Thomas Jefferson took two copies of the new testament, cut out all the parts that he agreed with, and pasted them up as a new, redacted version, now called The Jefferson Bible.

Confusion reigns

Miss California 2009, Carrie Prejean, said that she thought gays shouldn’t be allowed to marry. Now, one of this year’s competitors is paraphrased by Lean Left blog: “I’m putting all my friends to death because I love them.” This might be proof that religion is confusing.

…when did they go from mouthing mindless platitudes to spewing hateful right-wing bigotry from the stage?

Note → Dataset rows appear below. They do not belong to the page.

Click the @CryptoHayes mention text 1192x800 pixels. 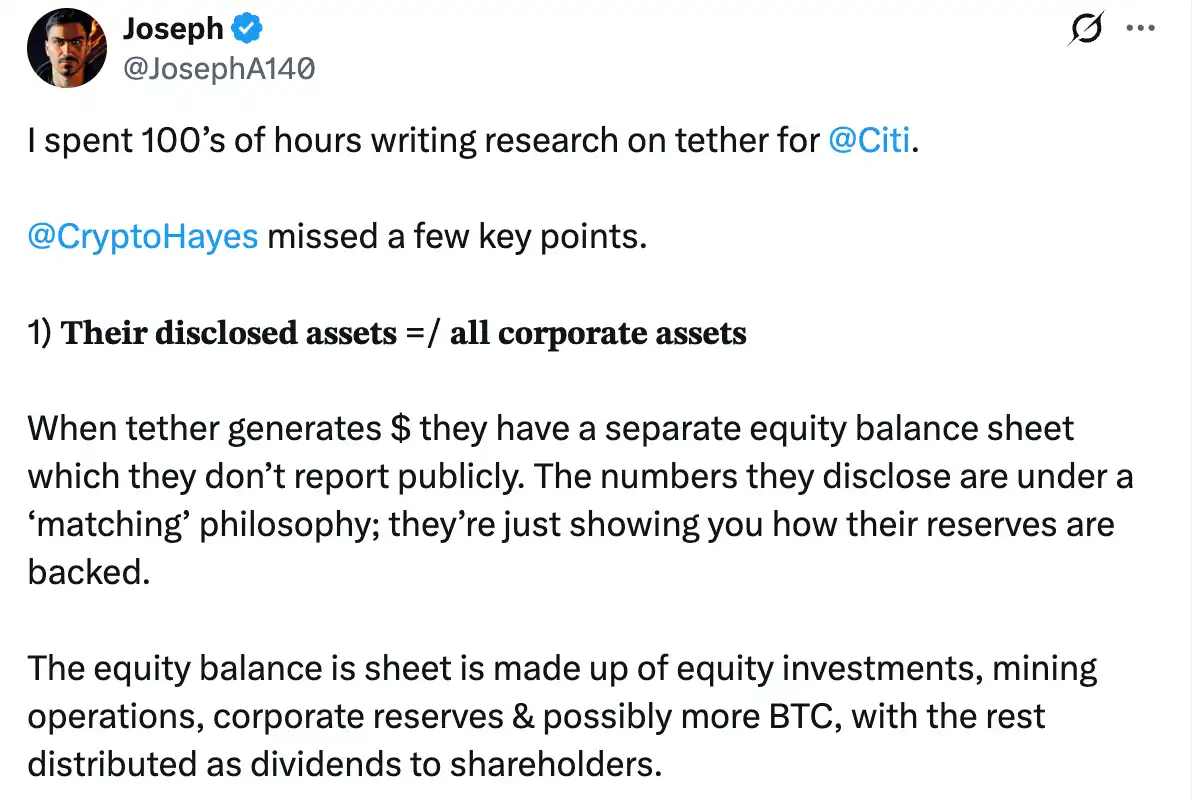(141, 236)
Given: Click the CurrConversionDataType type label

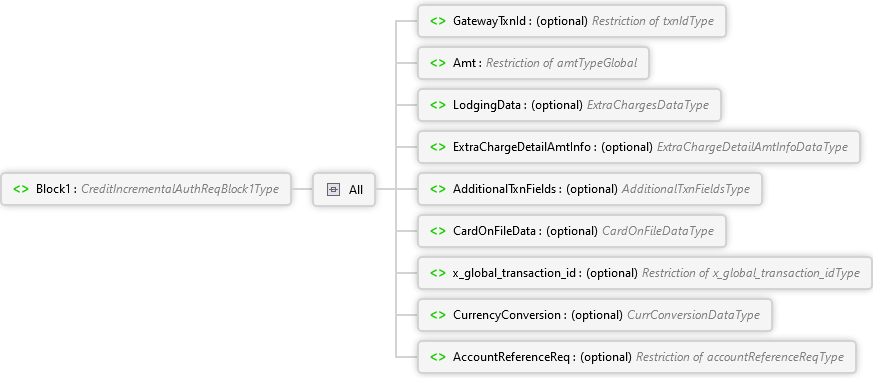Looking at the screenshot, I should tap(693, 315).
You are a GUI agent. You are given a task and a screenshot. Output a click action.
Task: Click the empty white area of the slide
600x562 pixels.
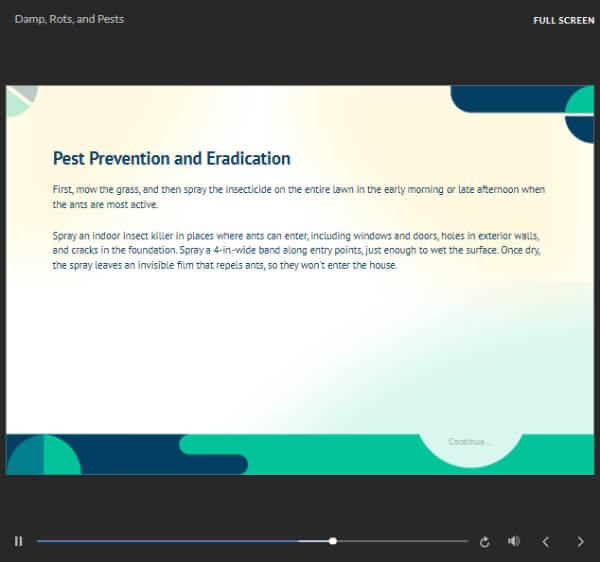coord(250,350)
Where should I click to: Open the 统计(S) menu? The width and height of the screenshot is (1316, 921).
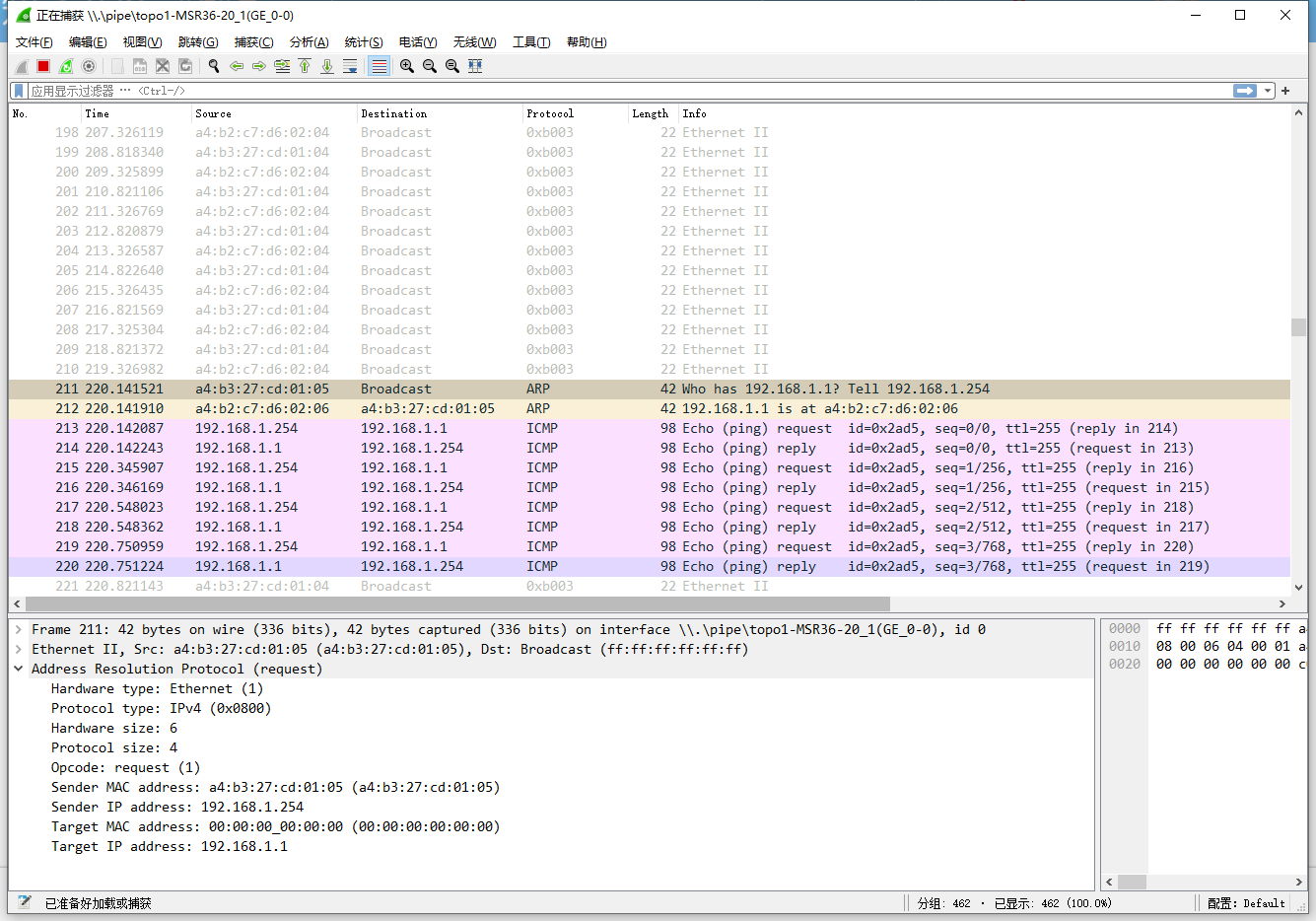tap(363, 42)
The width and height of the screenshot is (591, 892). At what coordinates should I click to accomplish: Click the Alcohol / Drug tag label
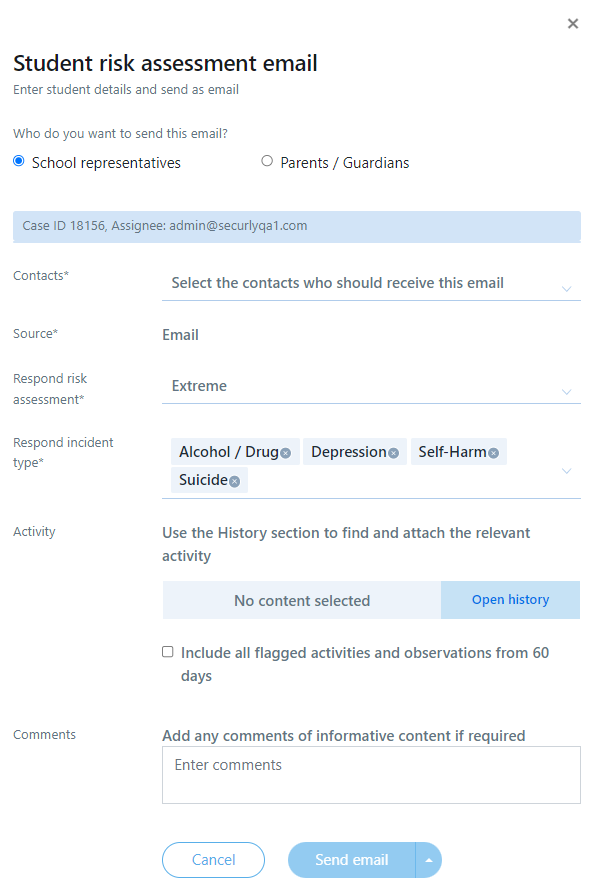point(229,452)
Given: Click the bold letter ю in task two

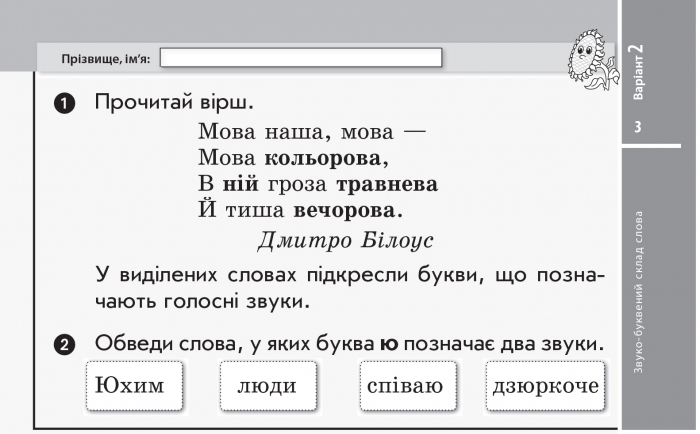Looking at the screenshot, I should [389, 344].
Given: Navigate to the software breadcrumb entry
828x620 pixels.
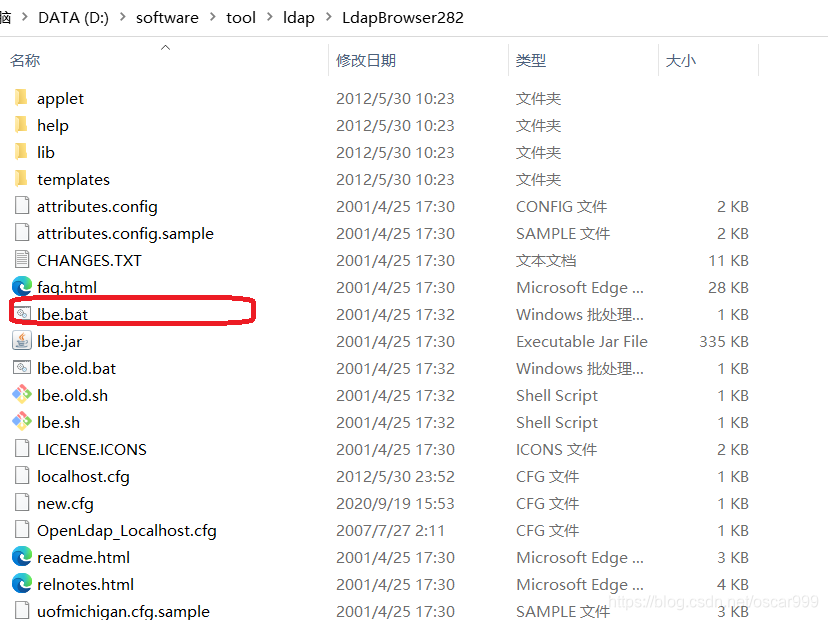Looking at the screenshot, I should coord(167,17).
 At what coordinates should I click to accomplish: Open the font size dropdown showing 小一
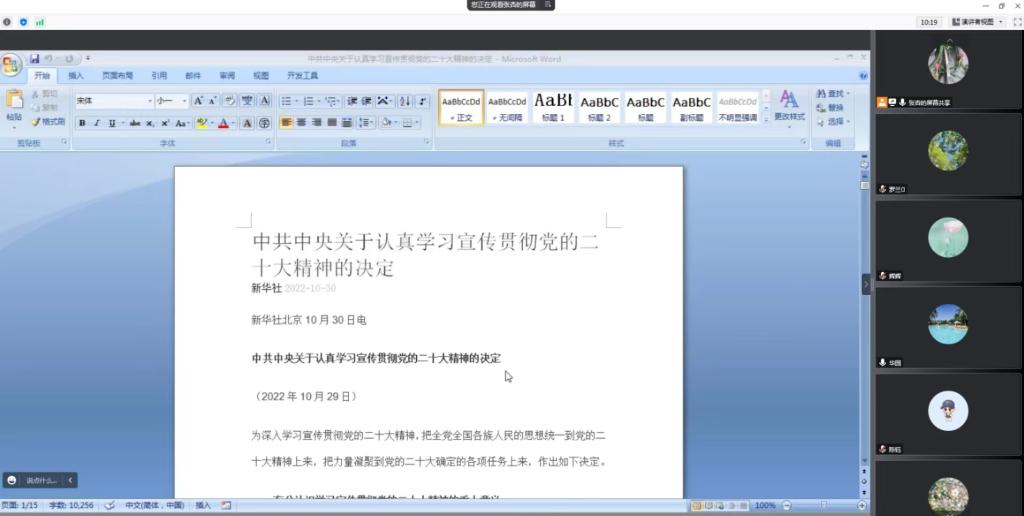click(171, 101)
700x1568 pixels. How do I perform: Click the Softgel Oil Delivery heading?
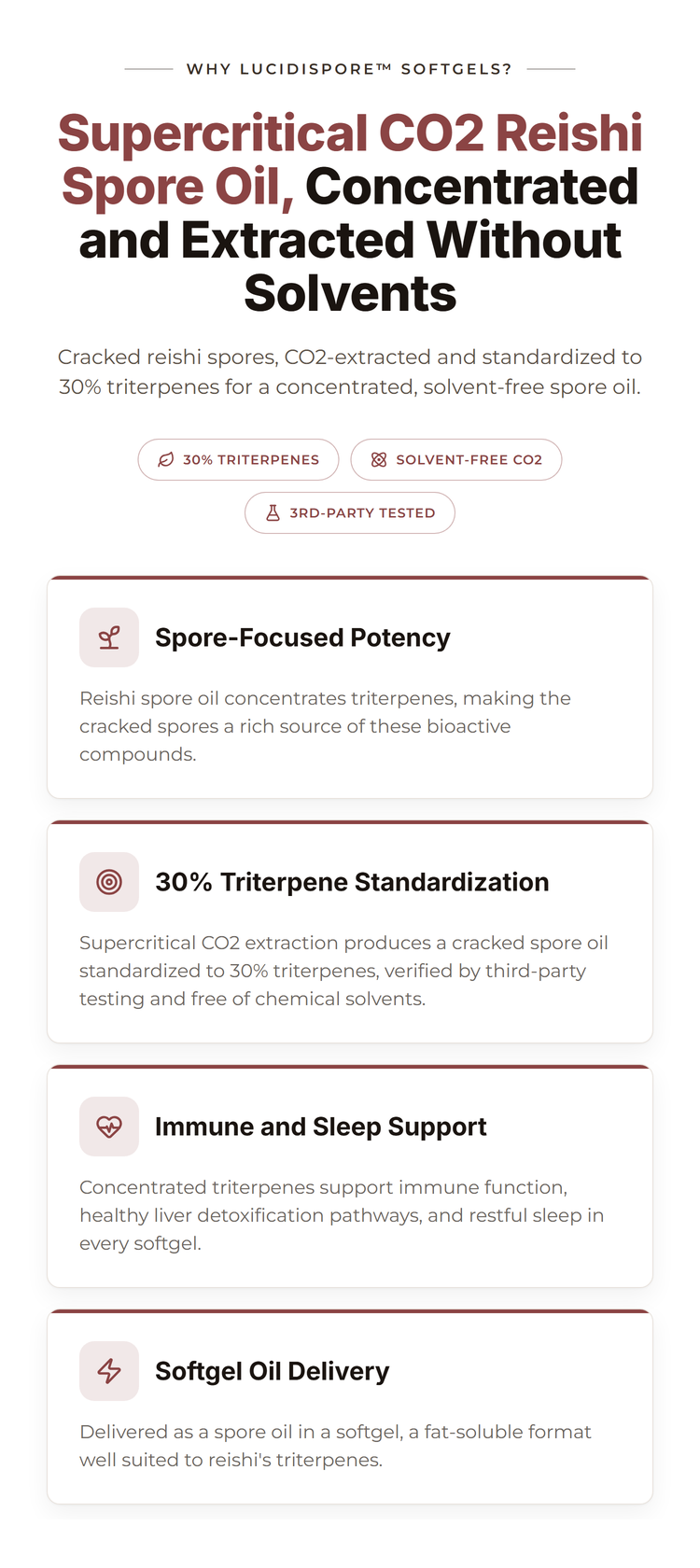[x=273, y=1371]
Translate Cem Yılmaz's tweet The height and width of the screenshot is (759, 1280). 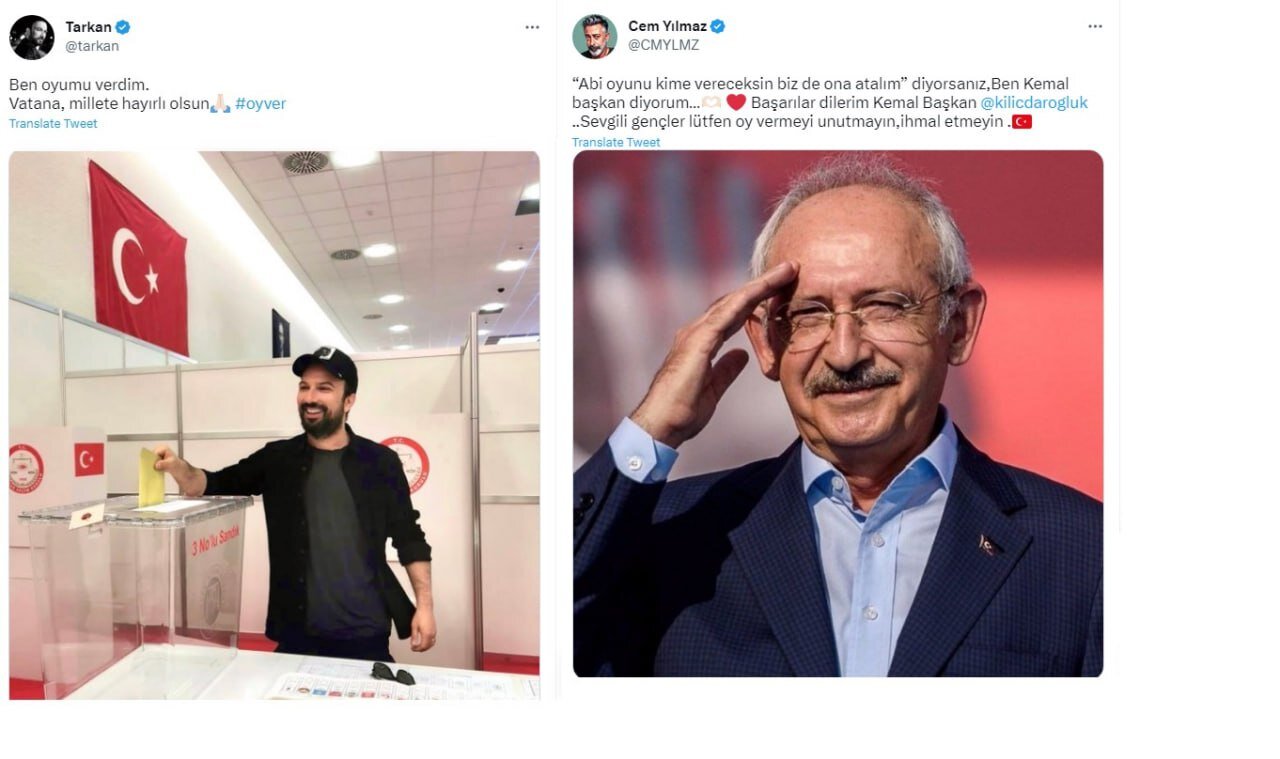(x=616, y=142)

Miss Beverly Hills 2010, Lauren Ashley, went further and quoted the bible as being pretty clear that gays should be executed. She went on to say that she had lots of friends who were gay.

Not any more.

God’s word on fatherhood

Here’s what the Bible has to say about parenting skills:

If a man shall have a stubborn and rebellious son, that will not hearken to the voice of his father, or the voice of his mother, and though they chasten him, will not hearken unto them. Then shall his father and his mother lay hold on him, and bring him out unto the elders of his city, and unto the gate of his place. And they shall say unto the elders of his city: ‘This our son is stubborn and rebellious, he doth not hearken to our voice; he is a glutton, and a drunkard’. And all the men of his city shall stone him with stones, that he die; so shalt thou put away the evil from the midst of thee; and all Israel shall hear, and fear. (Deuteronomy 21:18-21)

That’ll teach him.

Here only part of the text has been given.